According to a UN spokesman in New York, Secretary-General Kofi Annan’s Special Representative for Somalia, François Lonsény Fall, returned to Nairobi yesterday after talks in Jowhar with President Abdulahi Yusuf Ahmed and Prime Minister Ali Mohamed Gedi of the Transitional Federal Government.
Mr. Fall was in Somalia to help the leaders overcome the current differences within the Transitional Federal Institutions on the way forward, particularly on the relocation of the fledgling government from Kenya to Somalia, which has had no functional central authority for 14 years following the collapse in 1991 of the government of Muhammad Siad Barre.
Yesterday’s meeting also focused on security and reconciliation. At a joint press conference following the meeting, Prime Minister Gedi expressed the Government’s willingness to work with the UN and in particular with Mr. Fall on resolving the current difficulties, the spokesman said.
In a June report, the Secretary-General noted that although the interim government had been formed in Nairobi more than eight months ago, deep splits between President Yusef and Parliament speaker Sharif Hassan Sheikh Adan over its location within the country had stalled a move either to the Somali capital Mogadishu, or nearby Jowhar.

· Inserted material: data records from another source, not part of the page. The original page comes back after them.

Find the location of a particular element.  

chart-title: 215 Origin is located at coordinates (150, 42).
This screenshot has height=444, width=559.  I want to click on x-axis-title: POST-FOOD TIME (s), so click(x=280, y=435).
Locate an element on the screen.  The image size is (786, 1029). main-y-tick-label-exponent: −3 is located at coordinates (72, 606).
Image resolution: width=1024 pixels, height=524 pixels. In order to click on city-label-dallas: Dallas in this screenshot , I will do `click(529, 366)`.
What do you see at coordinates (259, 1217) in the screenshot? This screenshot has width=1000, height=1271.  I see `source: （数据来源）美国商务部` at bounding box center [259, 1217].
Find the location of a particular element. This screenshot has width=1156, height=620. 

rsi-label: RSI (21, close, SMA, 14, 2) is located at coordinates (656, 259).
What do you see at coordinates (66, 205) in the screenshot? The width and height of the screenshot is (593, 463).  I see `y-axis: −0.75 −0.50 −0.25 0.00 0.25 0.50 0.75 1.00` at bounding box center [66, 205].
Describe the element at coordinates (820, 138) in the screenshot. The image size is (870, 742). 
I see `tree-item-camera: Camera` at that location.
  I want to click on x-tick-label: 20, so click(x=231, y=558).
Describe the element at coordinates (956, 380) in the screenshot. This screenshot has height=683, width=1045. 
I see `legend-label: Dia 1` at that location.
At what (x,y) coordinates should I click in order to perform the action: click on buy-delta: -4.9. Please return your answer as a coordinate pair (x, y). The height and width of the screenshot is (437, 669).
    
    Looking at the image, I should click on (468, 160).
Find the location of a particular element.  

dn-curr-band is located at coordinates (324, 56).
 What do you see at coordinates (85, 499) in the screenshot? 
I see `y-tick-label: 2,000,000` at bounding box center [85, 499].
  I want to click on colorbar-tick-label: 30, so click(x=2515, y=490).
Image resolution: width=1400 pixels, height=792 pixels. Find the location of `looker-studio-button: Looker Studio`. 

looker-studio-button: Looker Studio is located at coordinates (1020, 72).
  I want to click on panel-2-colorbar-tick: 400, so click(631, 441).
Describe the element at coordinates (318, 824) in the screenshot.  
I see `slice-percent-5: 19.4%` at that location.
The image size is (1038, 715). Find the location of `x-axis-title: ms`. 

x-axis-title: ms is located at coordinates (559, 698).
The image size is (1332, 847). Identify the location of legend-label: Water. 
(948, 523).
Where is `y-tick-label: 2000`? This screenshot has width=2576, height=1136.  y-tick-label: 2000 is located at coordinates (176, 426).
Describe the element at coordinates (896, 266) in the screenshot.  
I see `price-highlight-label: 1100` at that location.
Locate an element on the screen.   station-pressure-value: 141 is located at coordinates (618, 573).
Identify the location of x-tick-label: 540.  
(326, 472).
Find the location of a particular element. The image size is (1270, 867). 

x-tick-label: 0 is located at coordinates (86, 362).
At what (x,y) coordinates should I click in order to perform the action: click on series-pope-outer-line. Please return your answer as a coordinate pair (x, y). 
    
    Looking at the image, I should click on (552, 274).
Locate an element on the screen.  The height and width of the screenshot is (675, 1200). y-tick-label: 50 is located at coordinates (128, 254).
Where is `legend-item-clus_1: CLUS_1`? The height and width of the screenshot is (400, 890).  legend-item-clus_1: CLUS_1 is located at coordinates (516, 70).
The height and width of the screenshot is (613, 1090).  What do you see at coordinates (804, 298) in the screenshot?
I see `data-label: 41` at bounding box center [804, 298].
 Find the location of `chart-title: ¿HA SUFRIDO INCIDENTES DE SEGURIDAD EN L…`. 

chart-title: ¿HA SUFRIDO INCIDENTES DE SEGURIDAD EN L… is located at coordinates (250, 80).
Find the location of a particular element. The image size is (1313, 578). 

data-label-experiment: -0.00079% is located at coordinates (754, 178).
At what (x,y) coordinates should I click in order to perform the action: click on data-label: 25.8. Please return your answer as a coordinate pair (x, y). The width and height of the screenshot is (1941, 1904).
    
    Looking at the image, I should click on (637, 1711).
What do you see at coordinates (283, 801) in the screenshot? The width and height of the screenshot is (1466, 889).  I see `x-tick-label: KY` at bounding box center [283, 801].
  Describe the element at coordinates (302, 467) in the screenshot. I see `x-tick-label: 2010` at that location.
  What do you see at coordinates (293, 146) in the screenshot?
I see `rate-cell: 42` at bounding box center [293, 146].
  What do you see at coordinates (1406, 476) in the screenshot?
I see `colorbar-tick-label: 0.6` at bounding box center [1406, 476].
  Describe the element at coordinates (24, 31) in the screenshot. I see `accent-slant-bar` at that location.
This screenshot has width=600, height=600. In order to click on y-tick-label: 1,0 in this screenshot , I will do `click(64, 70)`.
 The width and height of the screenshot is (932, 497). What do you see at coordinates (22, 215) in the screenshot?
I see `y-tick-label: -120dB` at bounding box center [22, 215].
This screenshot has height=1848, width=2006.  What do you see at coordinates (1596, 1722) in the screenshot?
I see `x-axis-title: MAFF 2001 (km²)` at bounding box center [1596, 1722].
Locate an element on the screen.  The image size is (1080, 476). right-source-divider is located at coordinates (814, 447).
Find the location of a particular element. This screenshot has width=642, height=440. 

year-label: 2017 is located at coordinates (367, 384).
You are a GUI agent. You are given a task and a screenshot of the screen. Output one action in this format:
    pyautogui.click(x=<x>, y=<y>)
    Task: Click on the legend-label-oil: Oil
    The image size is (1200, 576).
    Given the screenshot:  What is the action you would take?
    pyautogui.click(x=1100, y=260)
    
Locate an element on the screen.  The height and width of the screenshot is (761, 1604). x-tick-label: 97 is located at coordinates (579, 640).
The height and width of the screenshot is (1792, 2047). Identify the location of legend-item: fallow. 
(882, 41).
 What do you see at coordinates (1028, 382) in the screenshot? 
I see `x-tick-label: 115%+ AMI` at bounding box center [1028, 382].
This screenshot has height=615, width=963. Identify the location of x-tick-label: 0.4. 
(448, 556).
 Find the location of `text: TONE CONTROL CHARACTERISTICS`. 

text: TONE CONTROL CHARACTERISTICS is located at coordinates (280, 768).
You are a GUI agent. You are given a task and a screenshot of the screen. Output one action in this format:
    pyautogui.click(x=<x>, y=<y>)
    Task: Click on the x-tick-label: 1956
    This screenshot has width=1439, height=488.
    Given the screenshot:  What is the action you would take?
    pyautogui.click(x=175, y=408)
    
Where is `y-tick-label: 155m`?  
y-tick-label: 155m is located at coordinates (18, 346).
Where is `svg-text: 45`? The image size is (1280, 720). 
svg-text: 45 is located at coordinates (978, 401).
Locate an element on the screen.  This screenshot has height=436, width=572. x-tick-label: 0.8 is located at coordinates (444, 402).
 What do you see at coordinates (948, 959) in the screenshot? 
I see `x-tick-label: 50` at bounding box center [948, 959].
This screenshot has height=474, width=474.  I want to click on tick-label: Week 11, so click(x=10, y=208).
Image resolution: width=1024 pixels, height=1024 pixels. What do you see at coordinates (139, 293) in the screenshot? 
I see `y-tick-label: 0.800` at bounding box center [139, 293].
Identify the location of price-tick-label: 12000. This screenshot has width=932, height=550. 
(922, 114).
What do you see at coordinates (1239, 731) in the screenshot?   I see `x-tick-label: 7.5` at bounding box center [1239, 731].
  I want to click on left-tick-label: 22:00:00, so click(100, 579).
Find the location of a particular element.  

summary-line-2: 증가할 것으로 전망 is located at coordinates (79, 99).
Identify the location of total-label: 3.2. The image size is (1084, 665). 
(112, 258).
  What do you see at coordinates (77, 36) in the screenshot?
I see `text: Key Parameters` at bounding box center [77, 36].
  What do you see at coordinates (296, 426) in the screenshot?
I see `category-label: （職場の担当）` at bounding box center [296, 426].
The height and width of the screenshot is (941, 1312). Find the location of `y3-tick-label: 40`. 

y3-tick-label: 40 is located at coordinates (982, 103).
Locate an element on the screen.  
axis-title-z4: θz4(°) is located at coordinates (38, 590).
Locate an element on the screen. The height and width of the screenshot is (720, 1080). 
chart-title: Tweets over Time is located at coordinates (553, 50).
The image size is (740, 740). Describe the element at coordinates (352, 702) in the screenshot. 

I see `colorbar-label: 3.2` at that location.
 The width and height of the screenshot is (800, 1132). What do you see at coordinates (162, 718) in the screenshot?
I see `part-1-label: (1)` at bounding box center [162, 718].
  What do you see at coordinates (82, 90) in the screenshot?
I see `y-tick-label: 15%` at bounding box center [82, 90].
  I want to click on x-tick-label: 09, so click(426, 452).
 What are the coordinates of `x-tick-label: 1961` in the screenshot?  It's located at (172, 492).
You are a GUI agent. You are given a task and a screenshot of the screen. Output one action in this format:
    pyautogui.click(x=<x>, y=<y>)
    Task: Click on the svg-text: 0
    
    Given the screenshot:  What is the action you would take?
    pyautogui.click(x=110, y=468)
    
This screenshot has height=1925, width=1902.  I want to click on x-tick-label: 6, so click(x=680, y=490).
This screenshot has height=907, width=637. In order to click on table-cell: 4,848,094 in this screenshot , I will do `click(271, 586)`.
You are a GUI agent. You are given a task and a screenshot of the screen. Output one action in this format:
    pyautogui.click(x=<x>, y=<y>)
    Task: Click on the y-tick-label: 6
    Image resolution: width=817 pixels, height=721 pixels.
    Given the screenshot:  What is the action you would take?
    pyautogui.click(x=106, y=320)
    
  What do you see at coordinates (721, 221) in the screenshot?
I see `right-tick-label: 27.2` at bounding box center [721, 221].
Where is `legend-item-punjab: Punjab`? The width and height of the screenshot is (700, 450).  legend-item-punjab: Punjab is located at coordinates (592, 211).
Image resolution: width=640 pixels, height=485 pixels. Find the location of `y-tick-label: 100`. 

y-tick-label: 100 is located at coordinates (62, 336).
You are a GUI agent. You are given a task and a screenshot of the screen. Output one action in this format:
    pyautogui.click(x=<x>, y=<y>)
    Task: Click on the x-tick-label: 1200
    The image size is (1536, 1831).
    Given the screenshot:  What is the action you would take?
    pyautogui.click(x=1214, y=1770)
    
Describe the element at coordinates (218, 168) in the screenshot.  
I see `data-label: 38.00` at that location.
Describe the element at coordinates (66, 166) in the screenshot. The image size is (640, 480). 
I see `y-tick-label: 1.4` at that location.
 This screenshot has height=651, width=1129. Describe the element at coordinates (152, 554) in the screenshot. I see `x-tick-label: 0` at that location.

Calling for “serious dialogue” between the Somali factions to end this controversy, he also urged the parties to resolve their differences over the inclusion of troops from the frontline States (Djibouti, Ethiopia, Kenya) in a future African Union/Inter-governmental Authority on Development (IGAD) peace support mission requested by the President. A large number of members of Parliament, cabinet ministers and other leaders oppose the deployment of troops from those countries.
Meanwhile, security permitting, Mr. Fall plans to visit Mogadishu later this week for discussions with the Speaker of Parliament, and other cabinet officials and civil society groups there.